An AI agent called SWE-Doctor is fixing software bugs at a rate that should make traditional patch-generation tools nervous.
Researchers built SWE-Doctor to address a specific failure mode in LLM-based software engineering agents: bug reproduction tests, while useful for validating patches after the fact, were actively hurting patch generation when used naively. The team found two culprits. Tests that fail when they should pass often capture only one symptom of a bug, leading agents to ship partial fixes. Tests that fail when they should fail are unreliable targets altogether. SWE-Doctor's answer is to generate multiple tests covering different behavioral requirements stated in the issue report, execute and debug them to build what the paper calls "runtime-grounded diagnosis records," then feed those records into patch generation alongside localization information gathered during testing.

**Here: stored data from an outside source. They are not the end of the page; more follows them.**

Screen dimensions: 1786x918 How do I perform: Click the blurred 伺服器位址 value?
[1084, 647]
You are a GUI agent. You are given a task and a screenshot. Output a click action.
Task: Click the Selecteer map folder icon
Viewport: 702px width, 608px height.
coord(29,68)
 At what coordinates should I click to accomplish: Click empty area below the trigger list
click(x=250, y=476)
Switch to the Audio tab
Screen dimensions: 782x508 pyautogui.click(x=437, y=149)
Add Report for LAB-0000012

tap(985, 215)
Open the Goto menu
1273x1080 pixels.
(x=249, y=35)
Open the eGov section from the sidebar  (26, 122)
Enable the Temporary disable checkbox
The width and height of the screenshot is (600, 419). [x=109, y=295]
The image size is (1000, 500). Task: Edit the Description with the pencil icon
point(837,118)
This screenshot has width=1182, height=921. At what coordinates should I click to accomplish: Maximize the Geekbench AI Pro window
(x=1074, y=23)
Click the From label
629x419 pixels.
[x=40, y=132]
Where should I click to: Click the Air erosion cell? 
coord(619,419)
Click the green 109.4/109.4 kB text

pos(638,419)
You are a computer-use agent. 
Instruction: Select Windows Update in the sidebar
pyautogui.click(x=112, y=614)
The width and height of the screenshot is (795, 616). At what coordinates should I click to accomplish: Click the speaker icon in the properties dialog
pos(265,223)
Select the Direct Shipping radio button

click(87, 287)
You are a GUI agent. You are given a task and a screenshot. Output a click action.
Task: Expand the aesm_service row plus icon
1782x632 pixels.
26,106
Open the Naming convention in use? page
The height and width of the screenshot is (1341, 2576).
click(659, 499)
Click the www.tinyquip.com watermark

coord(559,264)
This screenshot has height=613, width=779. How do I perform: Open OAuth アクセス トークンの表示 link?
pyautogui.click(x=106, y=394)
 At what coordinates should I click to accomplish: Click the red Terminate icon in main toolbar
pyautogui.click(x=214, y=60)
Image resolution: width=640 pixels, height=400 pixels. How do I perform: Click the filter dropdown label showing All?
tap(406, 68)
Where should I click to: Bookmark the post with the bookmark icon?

The results are hard to dismiss: 75.7% resolution on SWE-bench Verified and 59.4% on the harder SWE-bench Pro, across five different LLM backends. On SWE-bench Pro, that represents an 8.0 to 8.9 percentage-point gain over the baseline agents - meaningful headroom in a space where single-digit improvements are usually celebrated as breakthroughs.
SWE-bench Pro is the newer, deliberately trickier sibling of Verified, designed specifically because labs were starting to saturate the original benchmark - so clearing 59.4% there carries more signal than a high score on the older test would.